Coadaptation of isoacceptor tRNA genes and codon usage bias for translation efficiency in Aedes aegypti and Anopheles gambiae

Abstract

The transfer RNAs (tRNAs) are essential components of translational machinery. We determined that tRNA isoacceptors (tRNAs with different anticodons but incorporating the same amino acid in protein synthesis) show differential copy number abundance, genomic distribution patterns and sequence evolution between Aedes aegypti and Anopheles gambiae mosquitoes. The tRNA-Ala genes are present in unusually high copy number in the Ae. aegypti genome but not in An. gambiae. Many of the tRNA-Ala genes of Ae. aegypti are flanked by a highly conserved sequence that is not observed in An. gambiae. The relative abundance of tRNA isoacceptor genes is correlated with preferred (or optimal) and nonpreferred (or rare) codons for ∼2-4% of the predicted protein coding genes in both species.

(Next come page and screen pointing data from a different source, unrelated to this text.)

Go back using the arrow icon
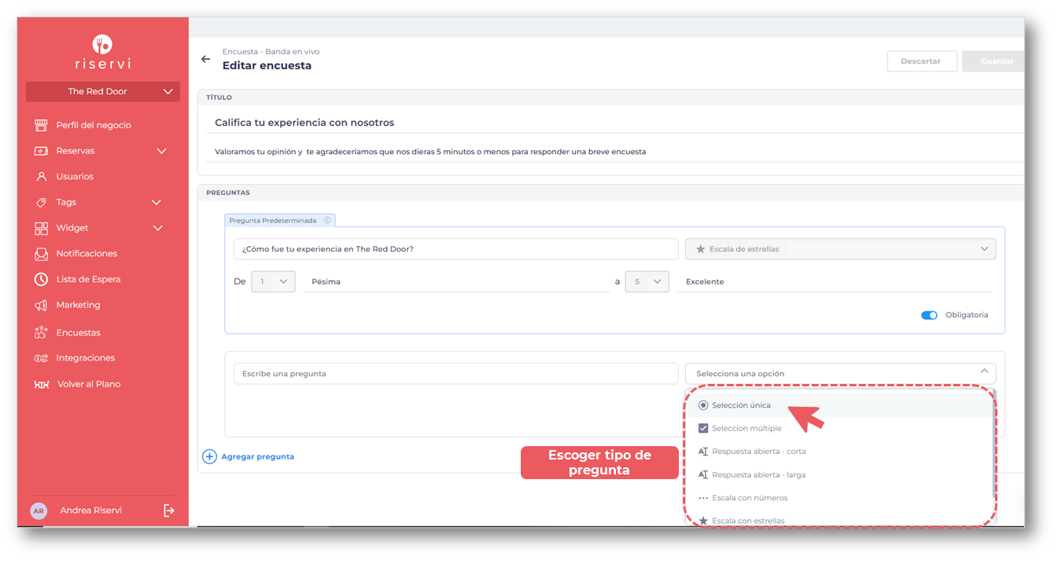The image size is (1058, 561). point(206,59)
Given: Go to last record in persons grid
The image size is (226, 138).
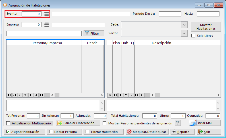Looking at the screenshot, I should point(42,95).
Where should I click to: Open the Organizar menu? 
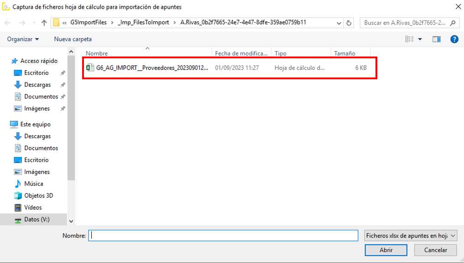[x=23, y=39]
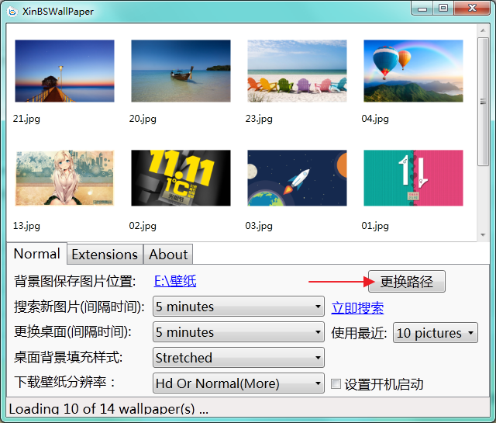The height and width of the screenshot is (423, 496).
Task: Expand the desktop change interval dropdown
Action: (x=238, y=332)
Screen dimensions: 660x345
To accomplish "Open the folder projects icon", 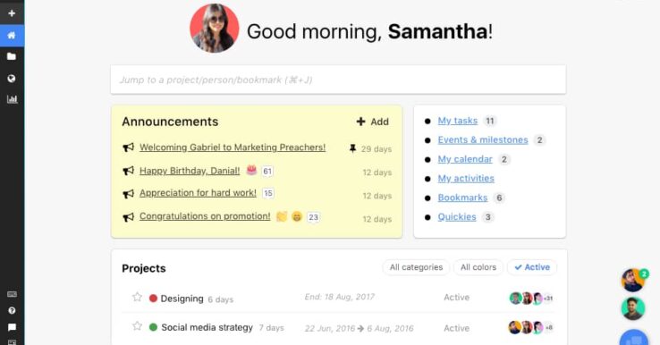I will point(12,56).
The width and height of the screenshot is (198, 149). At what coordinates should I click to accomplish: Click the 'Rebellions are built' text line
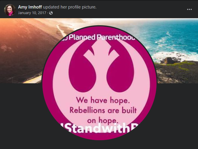(103, 110)
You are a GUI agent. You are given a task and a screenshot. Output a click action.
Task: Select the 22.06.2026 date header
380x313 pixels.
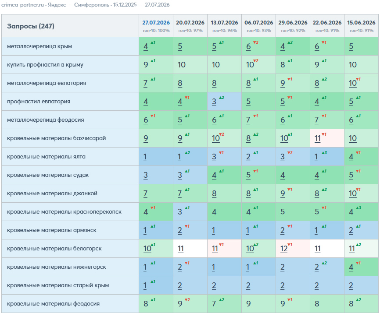point(327,23)
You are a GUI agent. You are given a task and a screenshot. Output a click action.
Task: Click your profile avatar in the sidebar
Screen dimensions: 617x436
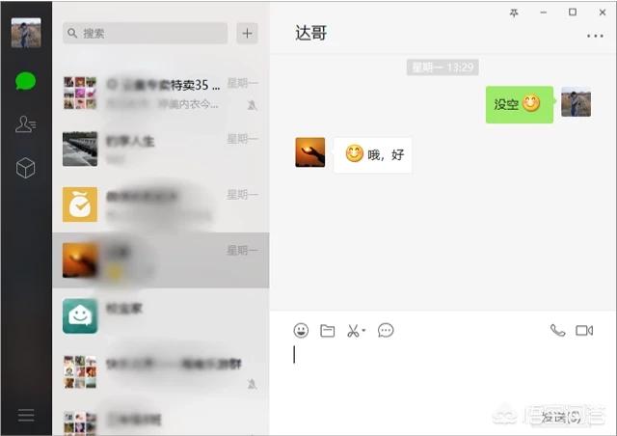(26, 33)
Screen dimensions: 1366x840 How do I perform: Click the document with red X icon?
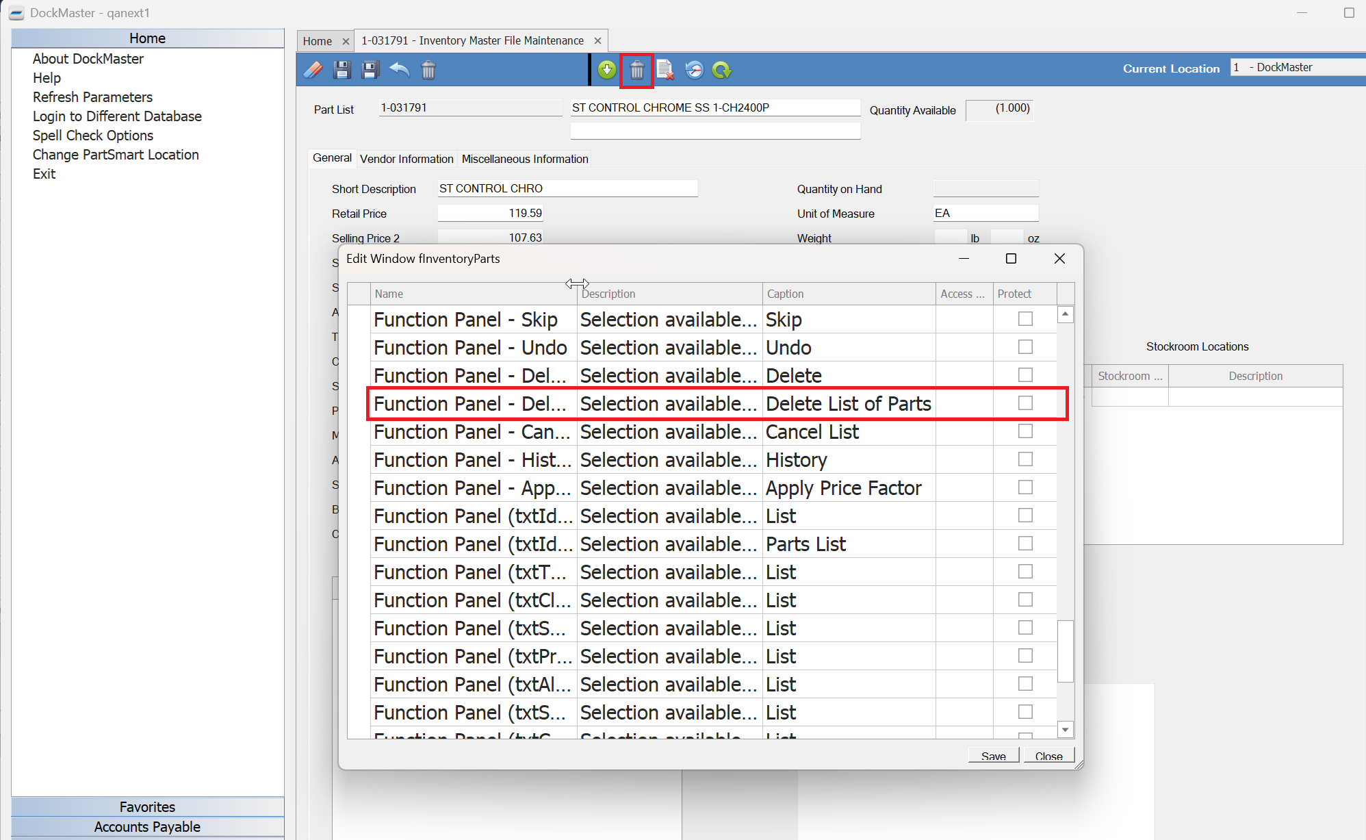tap(665, 70)
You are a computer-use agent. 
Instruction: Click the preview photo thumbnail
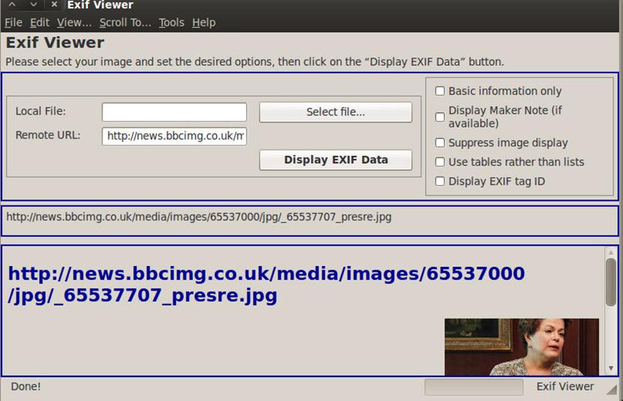[521, 346]
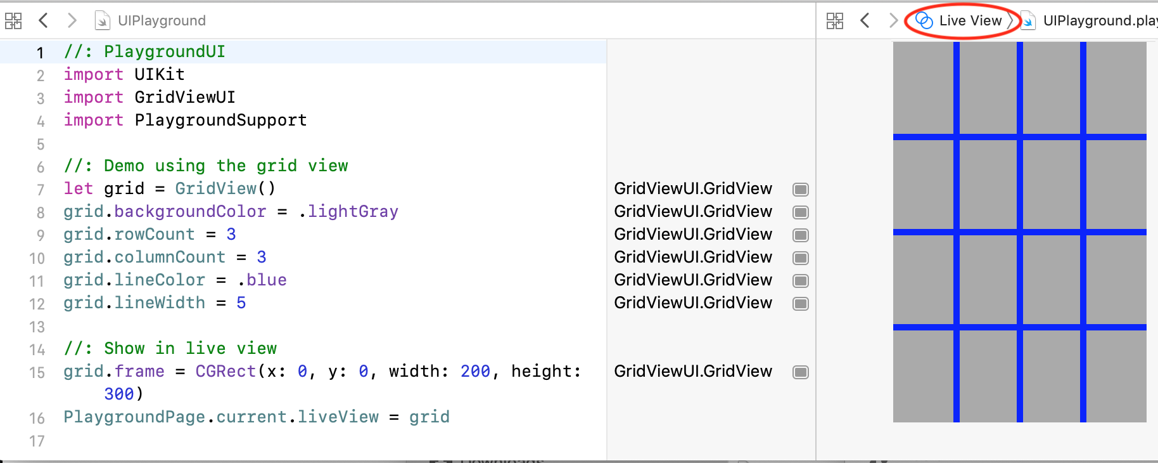1158x463 pixels.
Task: Go forward in assistant pane history
Action: point(893,21)
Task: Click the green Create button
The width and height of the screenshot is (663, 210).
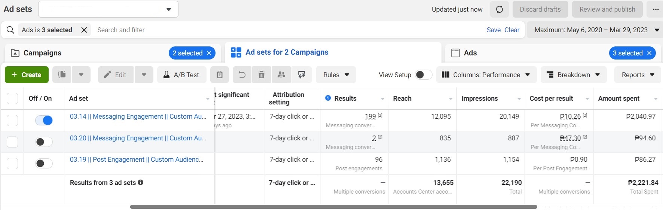Action: (x=27, y=75)
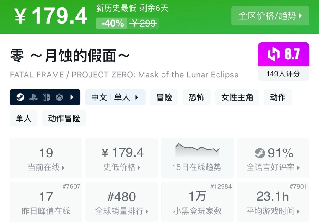Screen dimensions: 319x223
Task: Tap the 动作冒险 tag
Action: [64, 118]
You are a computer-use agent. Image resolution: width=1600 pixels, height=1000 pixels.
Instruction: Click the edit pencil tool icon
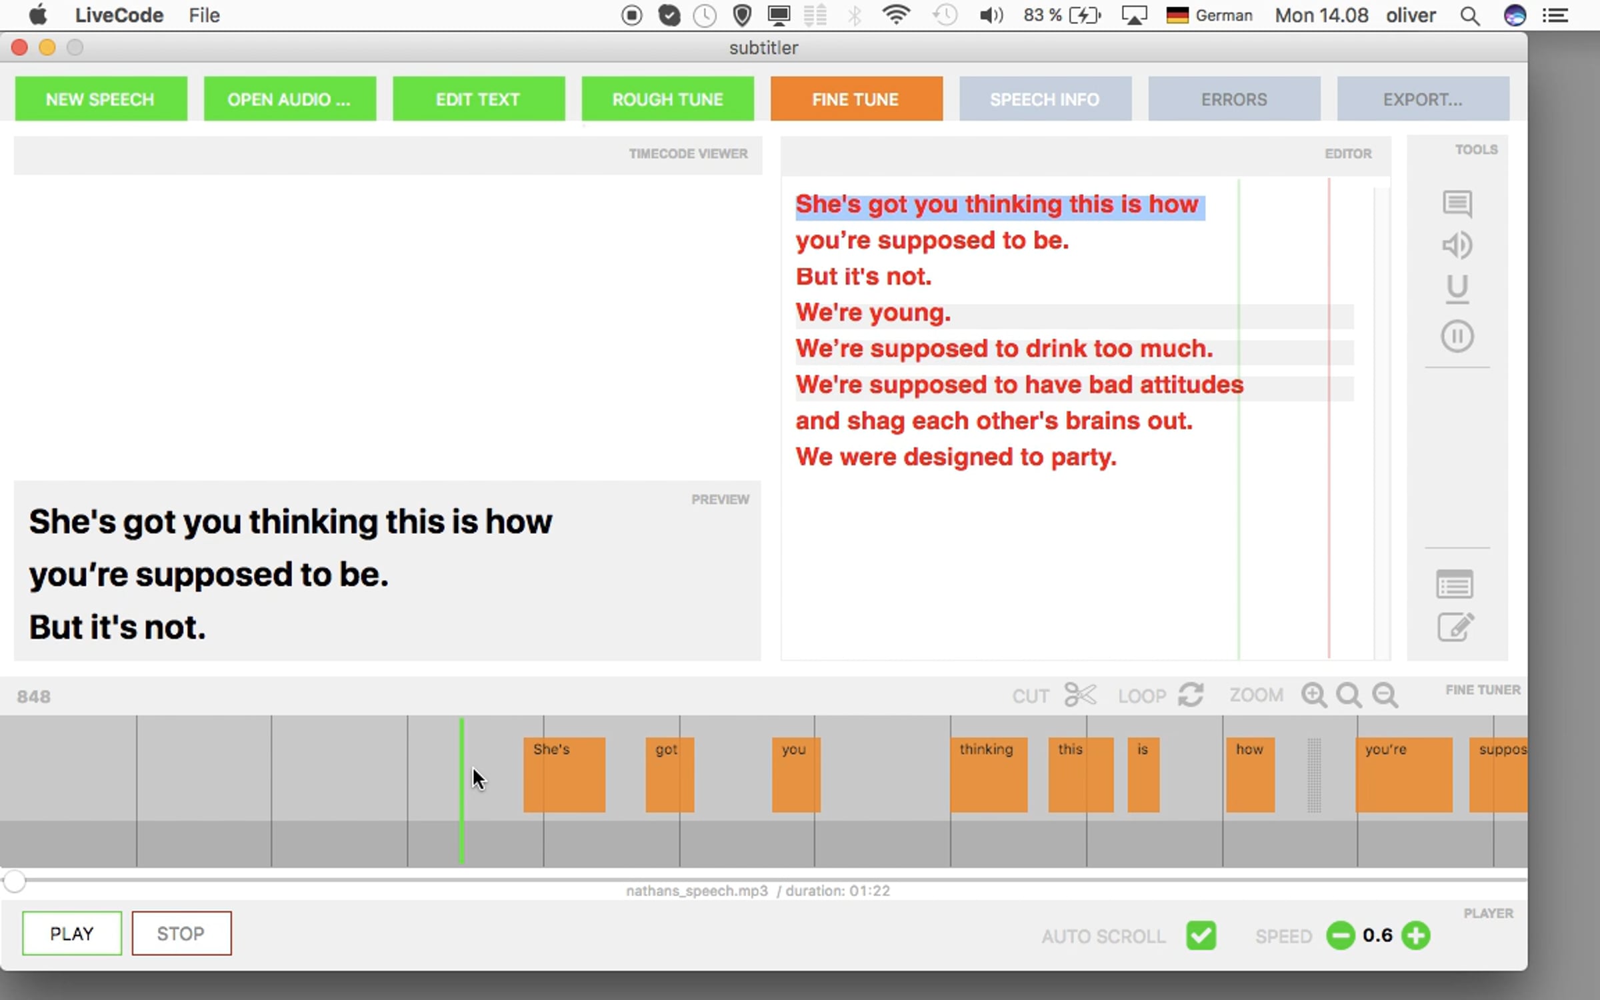coord(1455,627)
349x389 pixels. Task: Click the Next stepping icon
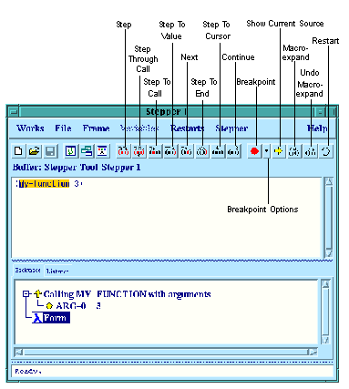[187, 151]
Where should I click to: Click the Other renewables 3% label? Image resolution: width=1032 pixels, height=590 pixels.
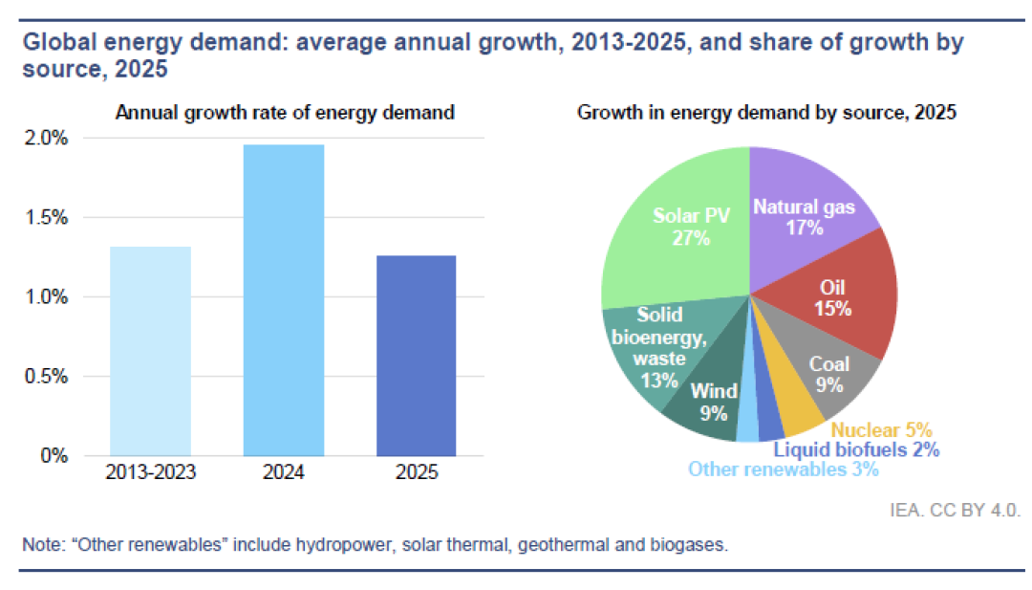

The majority (∼74-85%) of these genes are related to pathways involved with translation, energy metabolism and carbohydrate metabolism. Our results suggest that these genes and the related pathways may be under translational selection in these mosquitoes.

Figure 1

Cluster patterns of tRNA genes in both genomes. A) Val-tRNAs in An. gambiae, B) Pro-tRNA genes in An. gambiae. C). Met-tRNA genes in Ae. aegypti. D). Tyr-tRNA genes in An. gambiae. E) Tyr-tRNA genes in Ae. aegypti. The chromosome/supercontig location, along with start and end coordinates, of each cluster is indicated. The numbers on the right side of each cluster indicates the distance between neighboring tRNA genes.

Figure 2

Sequence variation within tRNA genes. The tRNA genes of both species show varying levels of average nucleotide differences. Note that tRNA genes analyzed here are all intron-less copies. The tRNA-Tyr genes are not included in this analysis as each of these genes contains an intron in both species.

Figure 3

Phylogenetic (neighbor-joining tree) relationships of Tyr-tRNA genes of Ae. aegypti (shown as gene IDs starting AAELs) and An. gambiae (shown as gene IDs starting AGAPs). The scale is shown by the vertical line.

Figure 4

Neighbor-joining phylogenetic tree of actin genes show distinct phylogenetic grouping of genes that predominantly show RAIT-dependent codon usage (in bold branching). The genes that show RAIT-dependent codon usage are labeled RAIT after the gene ID.